* _WORK REQUIRED_:
Whichever lines of the entries hold the word "field" should be identified and copied.
= Beginning of Section =
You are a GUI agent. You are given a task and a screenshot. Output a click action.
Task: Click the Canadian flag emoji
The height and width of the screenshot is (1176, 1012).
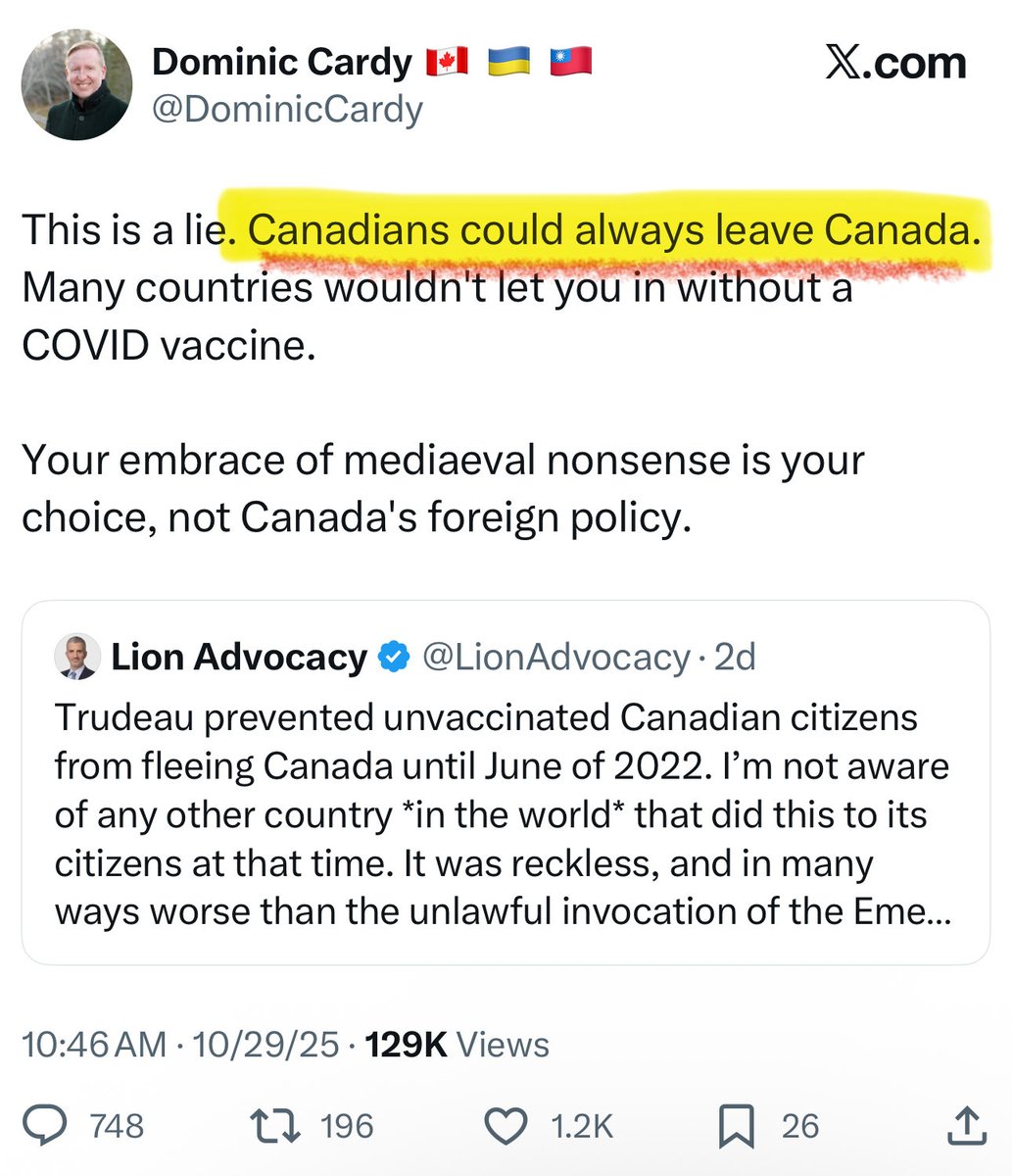pos(448,63)
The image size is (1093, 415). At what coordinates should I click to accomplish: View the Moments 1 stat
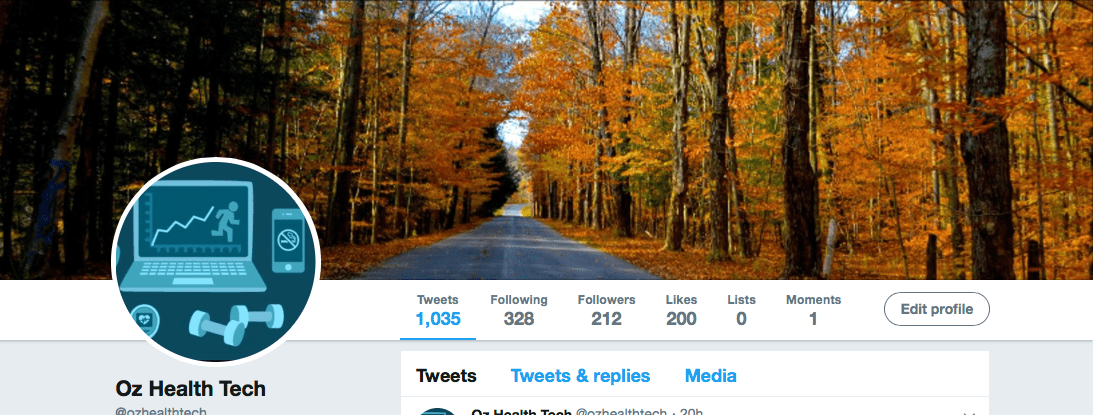(813, 310)
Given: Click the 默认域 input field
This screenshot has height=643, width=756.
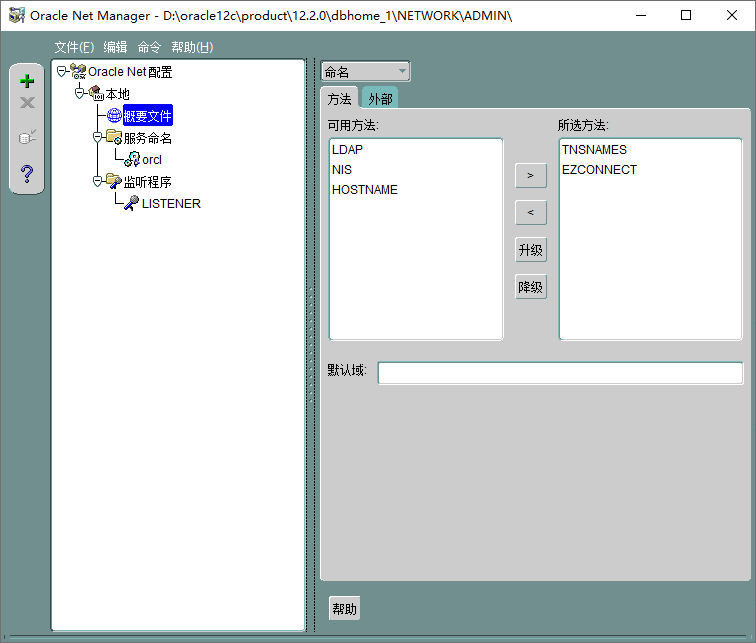Looking at the screenshot, I should pyautogui.click(x=560, y=373).
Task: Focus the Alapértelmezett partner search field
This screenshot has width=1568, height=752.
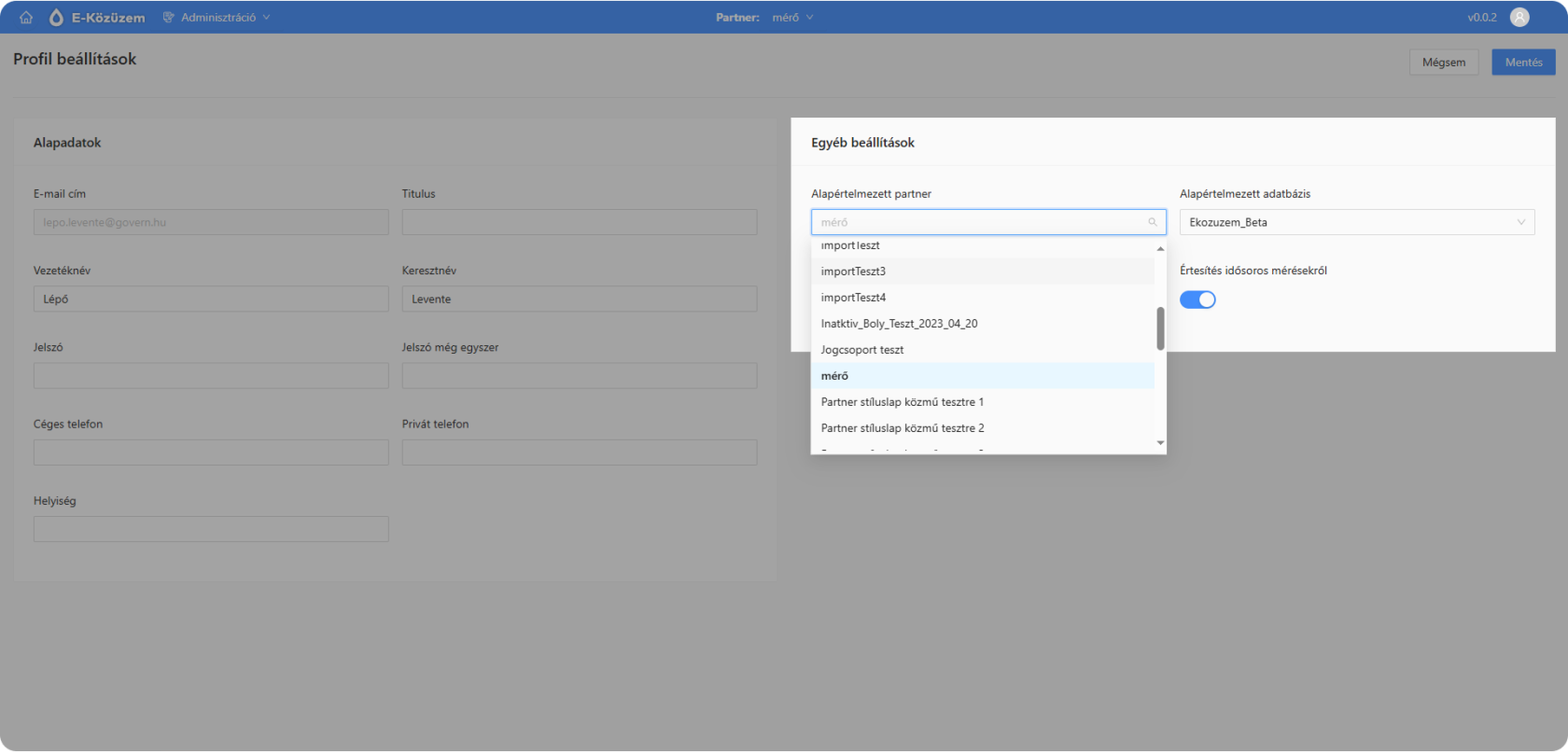Action: click(x=980, y=222)
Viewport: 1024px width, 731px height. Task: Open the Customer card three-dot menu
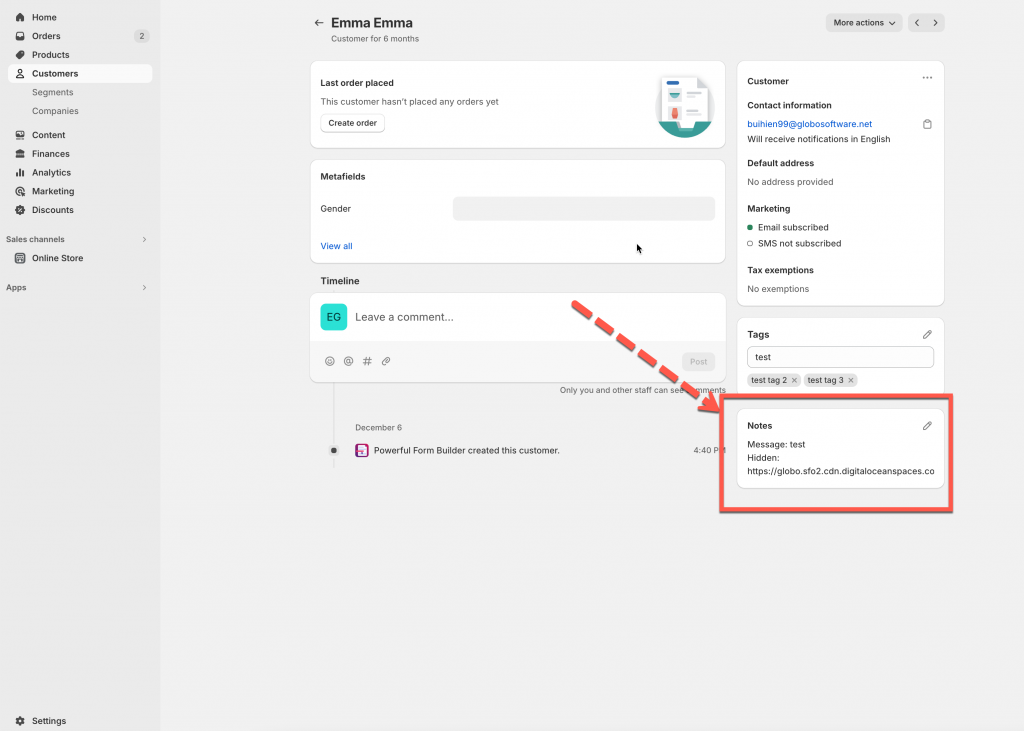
= End of Section =
* _PROBLEM SOLUTION_:
Given: Click the 默认域 input field
Task: Focus the Alapértelmezett partner search field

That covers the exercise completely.